Cache

What is Python SDK Cache?

The Python SDK Cache is an in-memory data store built on Redis Cache. You can think of it as a tiny database that runs in the memory of your app and allows you to read and write data very quickly.

Stream and Scheduled apps are meant to be stateless, the apps need some mechanism to share the data between invokes. Cache is an in-memory low latency storage for such data. Cache provides an interface to save, load and do other operations with data. It is passed as an argument to the lambda handler. Task apps do not get a cache parameter as they are not meant to share the data between invokes.
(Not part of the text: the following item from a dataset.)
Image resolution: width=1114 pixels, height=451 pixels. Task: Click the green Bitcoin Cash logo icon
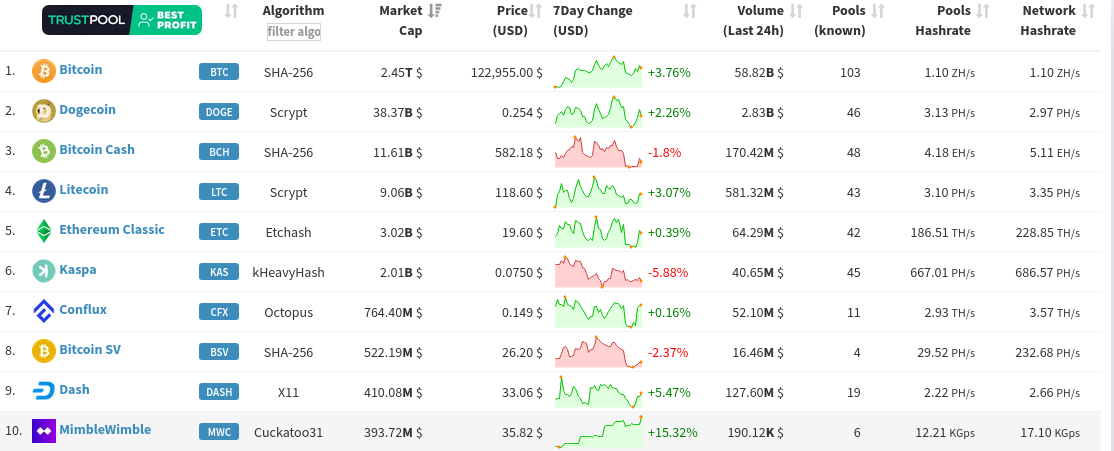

Cache uses a dict-like database, so the data is stored as key:value pairs.

Cache Data Types

Cache can store the following value types, however, they value types must be cast to strings before saving to Cache.

1. string
2. integer
3. float
4. bytes

The cache stores the values in binary format. The data is decoded while loading, but the cache can’t assume the type of the value. That’s why the returned type is string.

Cache Memory

Cache has a max memory limit of 100MB. It is recommended to stay below 100kb.

Cache Key Expiry

By default, keys expire in 60 days.

Cache Key Format

/well/<asset_id>/stream/<app_stream_id>/<app_key>/<app_connection_id>

Where:

1. asset_id: The Corva unique identifier of the asset.
2. app_stream_id: The Corva unique identifier of a stream of an asset. Backend apps must be assigned to a stream in order to invoke.
3. app_key: The Corva name of the app found in the manifest.json file.
4. app_connection_id: A Corva unique identifier for connecting an app to a stream. Each app has its own unique app_connection_id to the stream.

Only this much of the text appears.